Before entering the market, the customer discovered that today’s insurance sector is subjected to the increasing diversity of insurance plans, which usually creates a confusing enrollment experience for buyers. The company has decided to bridge this “information gap” by making contacts with prospects, usually with call calling and other successful sales strategies, and helping them choose the best coverage. Only when the lead is hot enough to make a deal, this insurtech business transfers them to the insurance agent of one of their partners (a large insurance company). The agent takes the initiative and makes final moves to close a sale.

Insurance company workflow

In some sense, our customer’s business model is reminiscent of insurance brokerages when a third-party company helps consumers check different insurance plan options and select the best fit for them. Still, there is more to it since our customer doesn’t leave the leads as it is after the enrollment but tries to follow up and keep in touch with them to be sure their partnering company has provided the most quality service to the end-users.

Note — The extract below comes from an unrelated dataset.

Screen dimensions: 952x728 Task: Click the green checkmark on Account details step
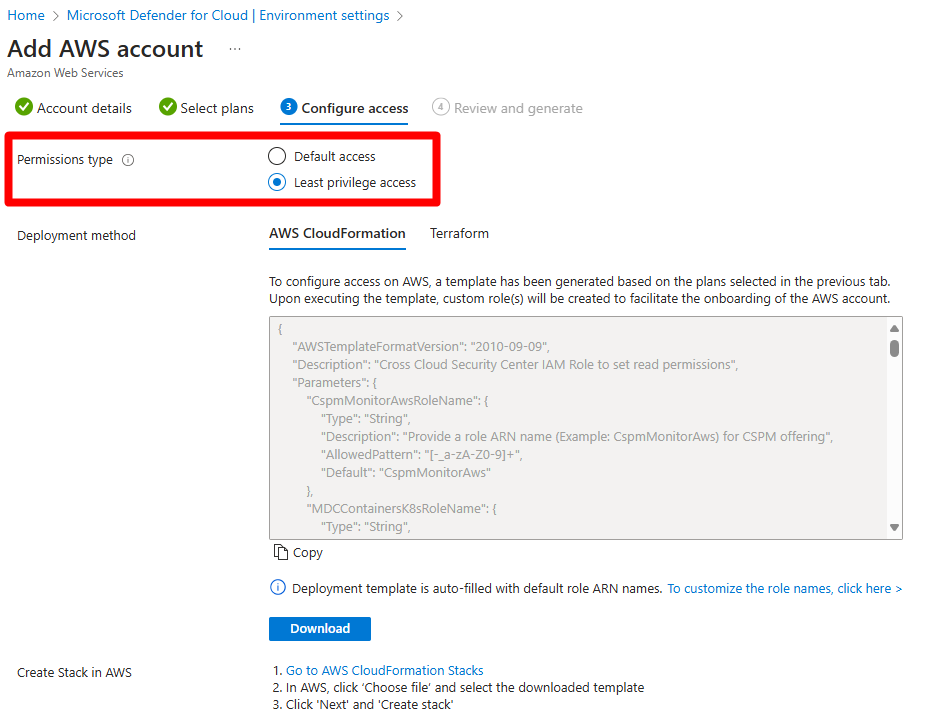[x=23, y=107]
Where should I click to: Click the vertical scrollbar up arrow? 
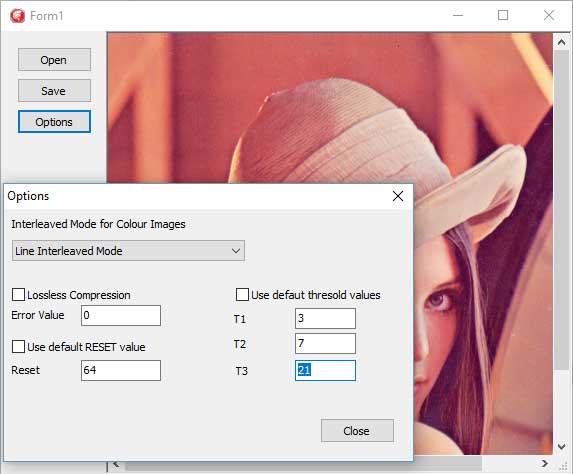pyautogui.click(x=562, y=42)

In brief, the customer’s workflow can be described as follows:

  • The insurtech company operates within an online lead auction that has a base of insurance lead phone numbers
  • A bot places bids to get a lead, and the partner (large insurance company) that has placed the highest bid gets the phone number of the lead
  • The customer shares the lead’s contact with this partnering company
  • The insurance agent calls the lead

Business challenge

The company is a big supporter of disruptive innovation and always seeks ways to improve its business operations. It has contacted us as the provider of technology consulting and software engineering services with the request to improve its sales effectiveness. After a series of the first meetings with the customer and after we dived deeper into their business model, we came to an agreement that the best way for them to convert leads into sales will be through:

  1. Improving lead quality
  2. Increasing insurance agent efficiency

The vast majority of insurance companies can use the same formula. Let’s discuss briefly the reasons.

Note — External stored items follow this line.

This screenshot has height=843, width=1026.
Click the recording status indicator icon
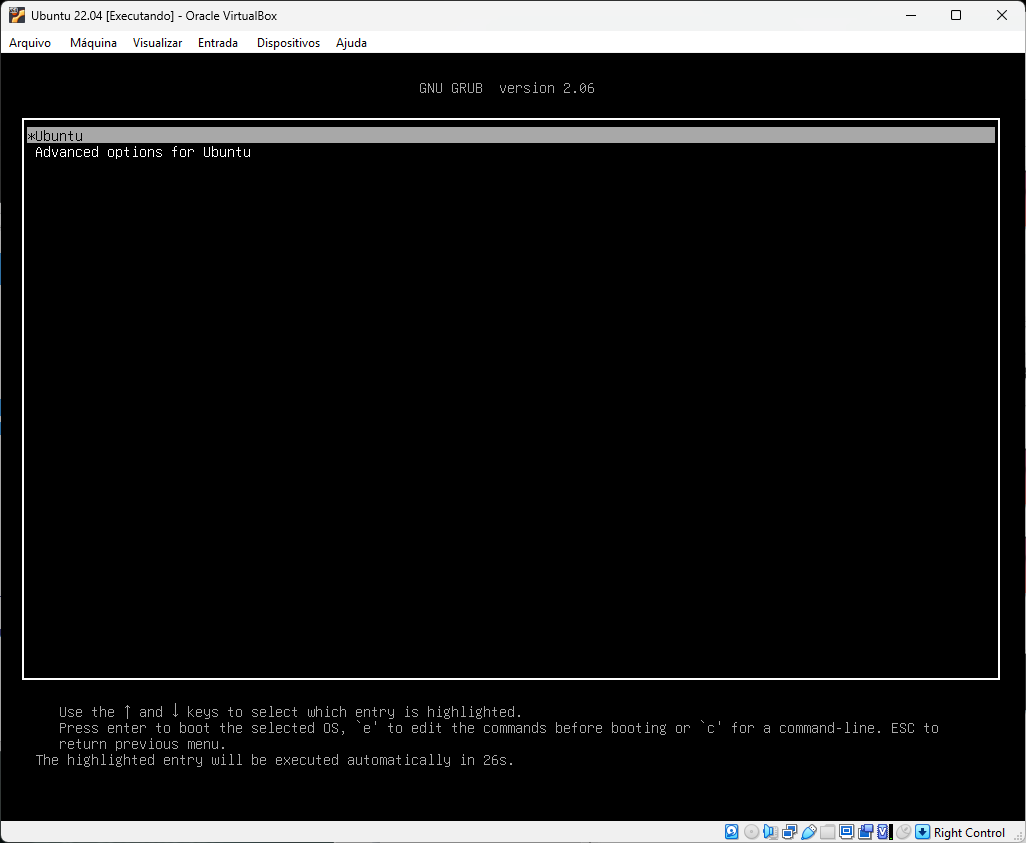click(x=865, y=832)
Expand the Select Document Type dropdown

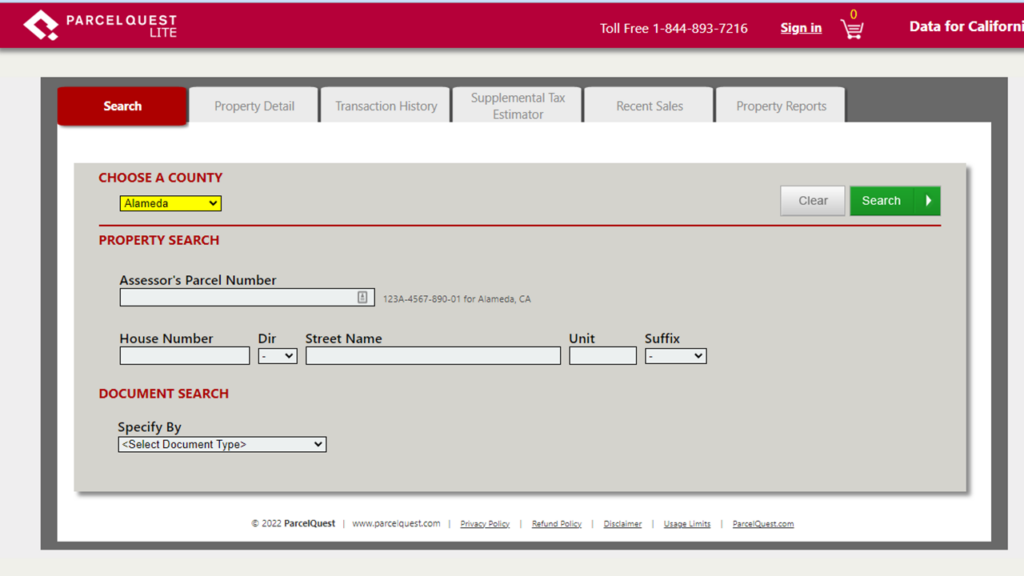222,445
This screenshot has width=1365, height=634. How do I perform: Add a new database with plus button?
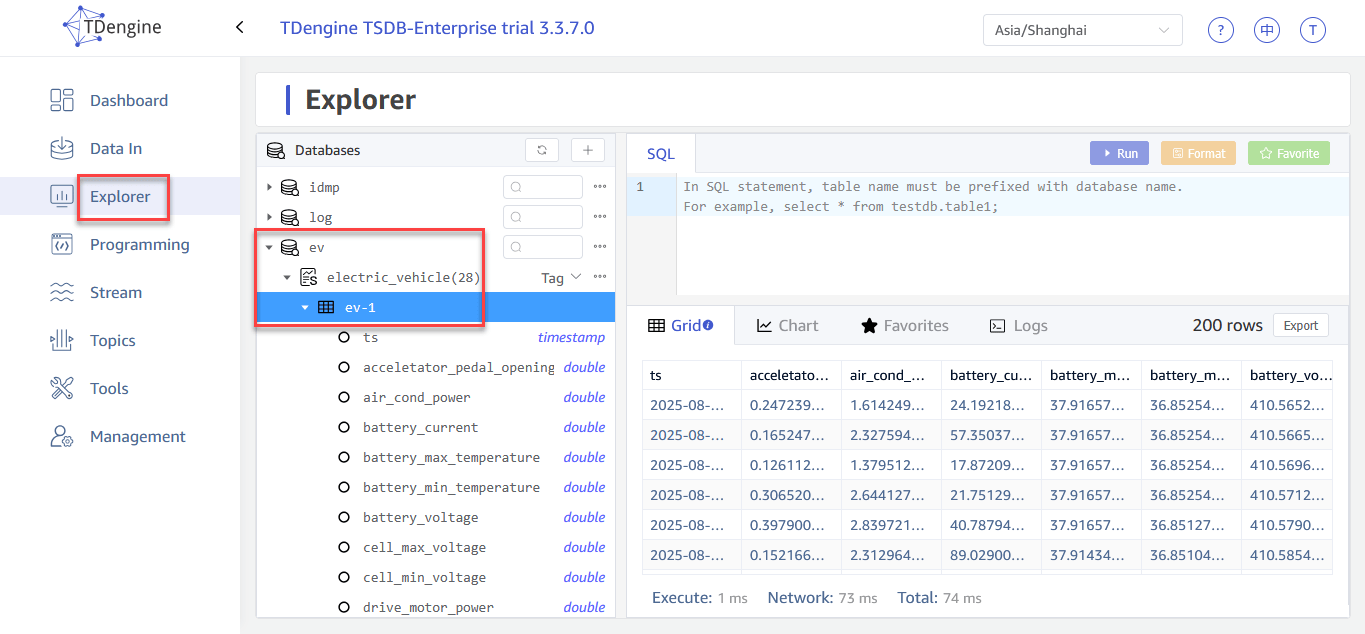(588, 150)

Why improve your insurance lead quality?

When we’re speaking about insurance lead generation, quality always trumps quantity. In theory, the more leads you have, the better, since more leads will convert into sales. This is far from reality, though. Your company can generate as much as 10,000 insurance leads in a week but convert, let’s say, only 2500 of them because the rest didn’t intend to make a purchase nor had the power to buy.

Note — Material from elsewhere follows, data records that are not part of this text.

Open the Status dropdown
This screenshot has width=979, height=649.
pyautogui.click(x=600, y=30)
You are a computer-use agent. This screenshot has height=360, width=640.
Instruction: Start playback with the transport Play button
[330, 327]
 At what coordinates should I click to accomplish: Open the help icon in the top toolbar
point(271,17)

Why improve insurance lead quality

In comparison, your insurance company can convert 8000 out of 10,000 generated leads if it’s focused on quality leads. In this case, the business wins by spending less time nurturing the lead and increasing its return on investment. If the insurance company goes with non-quality leads, it potentially has higher expenses. As Jacob Rodriguez, the director of sales, auto, and home insurance at ActiveProspect, puts it:

“In the insurance world, too many bad customers making too many claims can really destroy your loss ratios.”

At the same time, most insurance businesses do not experience problems with getting new leads, but struggle to transform them into customers. Again, this refers to poor and inconsistent lead quality. An overwhelming majority (87%) of insurers recognize it as the critical issue they’re dealing with, according to the poll conducted during the insurance lead gen webinar.

What about insurance agents’ efficiency?

Having a base of quality leads isn’t enough for an insurtech company. You should also have talented insurance agents in your team, so they could convert those leads into sales. Skill shortage is now holding back innovation and growth in the insurance sector, as evident in the study below. Still, the success of your insurance company is directly linked to your insurance agent’s efficiency. So, insurers should invest in increasing their agents’ productivity consistently.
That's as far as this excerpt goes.